Showing posts with label fort oglethorpe. Show all posts
Showing posts with label fort oglethorpe. Show all posts

Wednesday, July 28, 2010

Battle of Bloody Marsh - St. Simons Island, Georgia

The English victory at the Battle of Gully Hole Creek on the morning of July 7, 1742, stunned the Spanish army invading St. Simons Island and sent it reeling back on its base at Fort St. Simons (on the site of today's St. Simons Lighthouse). As English General James Oglethorpe pushed forces up the military road across the island and returned to Fort Frederica for reinforcements, Spanish commander Don Manuel de Montiano attempted to reverse the situation faced by his forces.

Bringing forward a stronger body of troops, Montiano started back up the military road. Aware that a second Spanish advance was likely, Oglethorpe had thrown the 42nd Regiment of Foot and a company of Highlanders from Darien into position on a low wooded bluff overlooking a marsh that the Spanish soldiers would have to cross. The miltiary road passed over the edge of the marsh by a low causeway.

On the afternoon of July 7, 1742, just hours after their defeat earlier in the day at Gully Hole Creek, the Spanish army marched into Oglethorpe's ambush. As Montiano's soldiers crossed into the open marsh, the English soldiers opened fire. A sharp battle erupted and by the time the smoke cleared, the Spanish were once again in retreat.

The battlefield would become known as Bloody Marsh, because legend holds that the wetlands ran red with the blood of Spanish soldiers. While this may have been true, only seven of Montiano's soldiers were killed in the fighting, far fewer than had died earlier in the day at Gully Hole Creek.

The Battle of Bloody Marsh is rememebered today as a landmark event in Georgia history. It forever ended Spain's hope of reclaiming is lost lands in Georgia and assured the survival of the English colony that would eventually become the State of Georgia.
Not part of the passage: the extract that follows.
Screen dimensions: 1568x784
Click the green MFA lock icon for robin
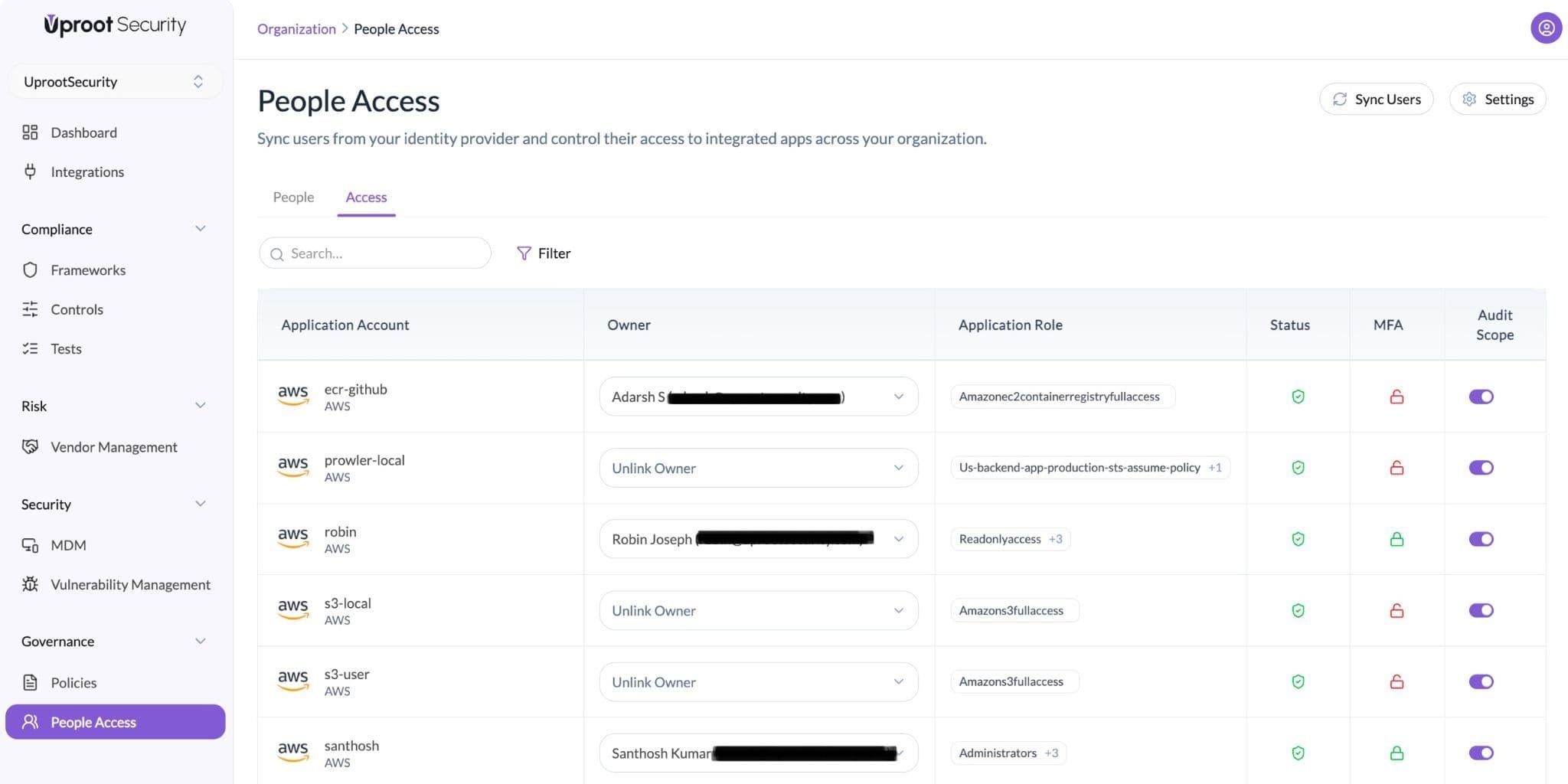pyautogui.click(x=1396, y=539)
To learn more, please visit www.exploresouthernhistory.com/bloodymarsh.

Sunday, December 27, 2009

Battle of Chickamauga, Georgia



The Battle of Chickamauga, fought on September 19 & 20, 1863, was one of the bloodiest battles ever witnessed on the American continent.
Fought in the woods and small fields along the west side of Chickamauga Creek near the modern community of Fort Oglethorpe, the battle resulted in losses of 34,000 killed, wounded and missing from the two armies. It was described by many as a "soldier's fight," because in many cases soldiers stumbled and struggled through overgrown woods with little direction and surrounded by the smoke and confusion of battle.

Chickamauga was also one of the most dramatic Confederate victories of the Civil War. General James Longstreet's Corps attacked just as a gap was accidentally opened in the Union lines. Southern troops pierced the Union line of battle and the Federal army of General William S. Rosecrans collapsed in panic, with only the men under General George H. Thomas, the "Rock of Chickamauga," holding their ground on Snodgrass Hill.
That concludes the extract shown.